(Stored data)
◆ ◆ ◆

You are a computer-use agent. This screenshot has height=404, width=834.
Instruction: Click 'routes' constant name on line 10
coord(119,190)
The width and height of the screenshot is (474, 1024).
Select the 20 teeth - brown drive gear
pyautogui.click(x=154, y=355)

◆ ◆ ◆

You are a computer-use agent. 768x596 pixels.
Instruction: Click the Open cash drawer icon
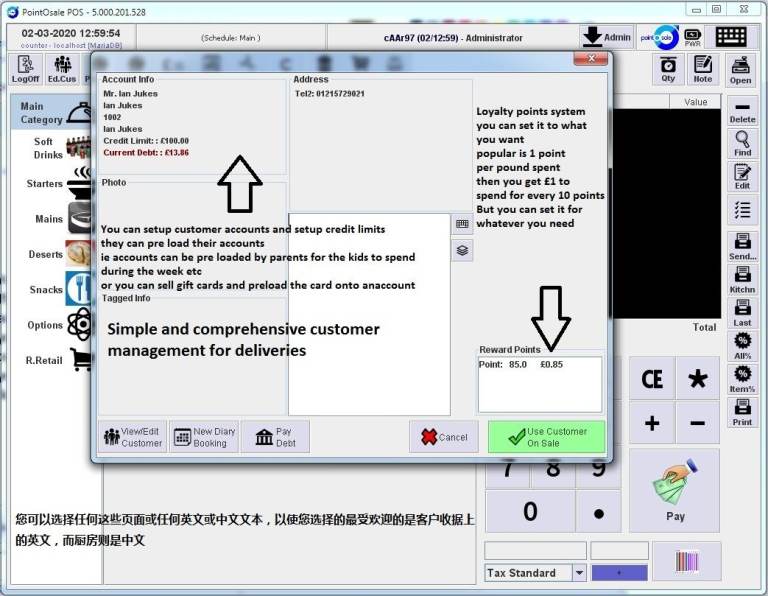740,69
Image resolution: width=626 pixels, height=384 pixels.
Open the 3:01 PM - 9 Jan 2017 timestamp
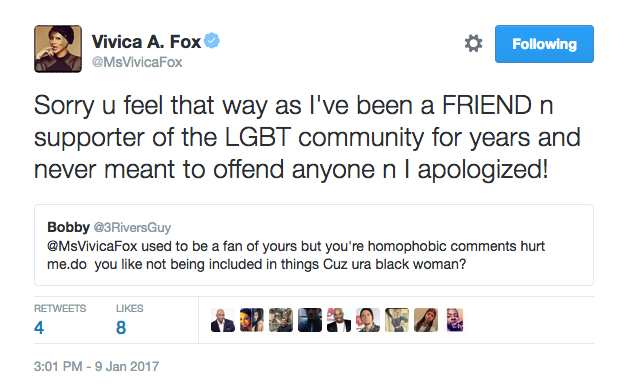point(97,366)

◆ ◆ ◆

From the data above, copy each line with the string "agent" in it.

▸ **Answer box**:
You are a computer-use agent. This screenshot has height=404, width=834.
You are a computer-use agent. 768x596 pixels.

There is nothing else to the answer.